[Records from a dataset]
-- Opening Marker --
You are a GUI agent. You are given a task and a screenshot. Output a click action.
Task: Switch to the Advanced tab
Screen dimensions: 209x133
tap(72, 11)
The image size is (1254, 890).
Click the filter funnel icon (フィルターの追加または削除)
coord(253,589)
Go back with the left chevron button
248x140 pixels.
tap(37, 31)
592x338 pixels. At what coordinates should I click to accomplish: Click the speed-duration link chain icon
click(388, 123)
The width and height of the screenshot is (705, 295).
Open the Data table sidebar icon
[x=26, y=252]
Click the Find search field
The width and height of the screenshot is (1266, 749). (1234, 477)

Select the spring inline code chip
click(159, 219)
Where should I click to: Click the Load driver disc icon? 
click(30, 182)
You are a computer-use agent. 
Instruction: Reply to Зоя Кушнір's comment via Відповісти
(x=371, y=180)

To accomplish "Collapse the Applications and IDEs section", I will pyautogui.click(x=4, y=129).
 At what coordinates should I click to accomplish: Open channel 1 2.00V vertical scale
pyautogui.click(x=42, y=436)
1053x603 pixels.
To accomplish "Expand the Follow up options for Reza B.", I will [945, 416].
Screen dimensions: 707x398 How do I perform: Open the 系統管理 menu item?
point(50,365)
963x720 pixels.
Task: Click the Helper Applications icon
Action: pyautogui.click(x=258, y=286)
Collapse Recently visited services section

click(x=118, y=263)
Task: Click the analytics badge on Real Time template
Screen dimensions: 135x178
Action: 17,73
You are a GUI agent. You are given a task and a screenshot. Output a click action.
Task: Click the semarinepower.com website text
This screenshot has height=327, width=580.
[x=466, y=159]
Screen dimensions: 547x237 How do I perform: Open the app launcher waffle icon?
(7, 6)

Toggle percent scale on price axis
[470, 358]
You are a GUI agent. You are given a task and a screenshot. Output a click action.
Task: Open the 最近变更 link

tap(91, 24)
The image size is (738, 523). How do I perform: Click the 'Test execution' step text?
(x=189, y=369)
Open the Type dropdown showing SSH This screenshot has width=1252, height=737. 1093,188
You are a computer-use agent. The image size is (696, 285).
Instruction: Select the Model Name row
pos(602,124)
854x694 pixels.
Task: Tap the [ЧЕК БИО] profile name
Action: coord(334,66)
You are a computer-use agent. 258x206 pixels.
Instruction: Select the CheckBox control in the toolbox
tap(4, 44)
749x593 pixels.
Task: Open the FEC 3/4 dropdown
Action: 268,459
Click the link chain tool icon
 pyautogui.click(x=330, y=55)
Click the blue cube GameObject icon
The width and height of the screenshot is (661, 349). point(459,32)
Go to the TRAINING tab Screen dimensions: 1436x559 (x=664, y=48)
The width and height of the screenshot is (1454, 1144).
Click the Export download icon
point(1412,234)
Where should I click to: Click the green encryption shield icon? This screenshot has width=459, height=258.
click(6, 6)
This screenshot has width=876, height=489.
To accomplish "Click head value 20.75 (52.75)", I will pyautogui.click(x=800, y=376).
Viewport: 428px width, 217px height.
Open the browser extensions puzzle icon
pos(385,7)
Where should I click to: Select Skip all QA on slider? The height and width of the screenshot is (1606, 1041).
-- Closing Marker --
Exercise: In the data above, find the line containing "Click the blue cube GameObject icon", then copy it and every later line exactly.

Result for this task:
Click the blue cube GameObject icon
The width and height of the screenshot is (661, 349). point(459,32)
Go to the TRAINING tab Screen dimensions: 1436x559 (x=664, y=48)
The width and height of the screenshot is (1454, 1144).
Click the Export download icon
point(1412,234)
Where should I click to: Click the green encryption shield icon? This screenshot has width=459, height=258.
click(6, 6)
This screenshot has width=876, height=489.
To accomplish "Click head value 20.75 (52.75)", I will pyautogui.click(x=800, y=376).
Viewport: 428px width, 217px height.
Open the browser extensions puzzle icon
pos(385,7)
Where should I click to: Select Skip all QA on slider? The height and width of the screenshot is (1606, 1041).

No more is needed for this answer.